Language doesn't have to a be a bump in the road to social cohesion.

I WENT to a school where you’d only ever hear two languages spoken at any given time: IsiZulu and English. The mother tongue isiZulu speakers had to learn how to speak English, so they did. The English speakers didn’t have to learn how to speak isiZulu, so they didn’t.

Naturally, the isiZulu speakers would speak isiZulu whenever they spoke to each other (just as the English speakers would speak English to each other) so that when the English speakers would hear the isiZulu speakers addressing each other in this language they didn’t understand they would seem to get very offended (because, you know, who knows what they could be saying about you).

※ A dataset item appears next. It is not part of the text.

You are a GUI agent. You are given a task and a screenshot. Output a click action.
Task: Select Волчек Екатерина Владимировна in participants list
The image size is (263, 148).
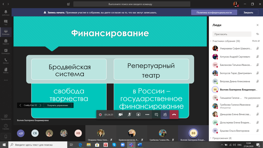coord(238,90)
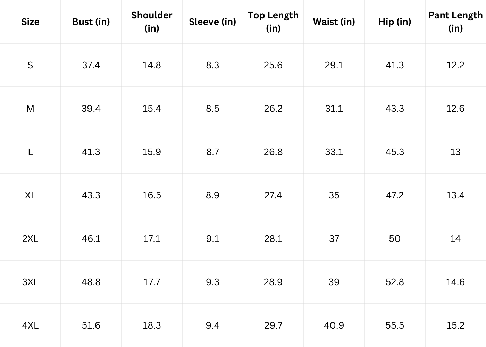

So offended in fact that they would sometimes demand that the isiZulu speakers communicate in a language they could all understand, i.e. English. Of course, this would in turn offend the isiZulu speakers (because, you know, who are these English speakers to tell us not to speak our own language?).

In a school already divided along racial lines, the language barrier was just another politically-uncomfortable stumbling block on the way to Rainbow City. I’ve watched this situation play out throughout my school years and right up to university and beyond. Perhaps the only solution that can make everyone happy is if everyone learns both languages.That way those isiZulu speakers can speak as much isiZulu as they please because the English speakers would be safe in the knowledge that they understood everything being said.

Most South Africans are already proficient at more than one language, so we know that we’ve got the aptitude. And when you learn a language, you gain a better understanding of the culture from which it comes. This would go a long way towards reaching social cohesion, that glittering utopia we’ve been limping towards.

If we can learn each others languages, we could teach our children to speak the same language in more ways than one. Maybe once we begin to understand each other better, we can finally learn to trust each other more. How we see ourselves as a nation changes with time, and to a large extent, with our community of practice. There is a definite sense in which languages can be an obstacle to integration when they are used to entrench differences instead of fostering shared experiences.

If we are to believe that an overarching South African identity can be achieved at all, then we need to find ways to enhance shared experiences and differences of experiences reduced. Learning each others’ languages grants us an opportunity to share experiences, giving us the tools we need in constructing a South African identity.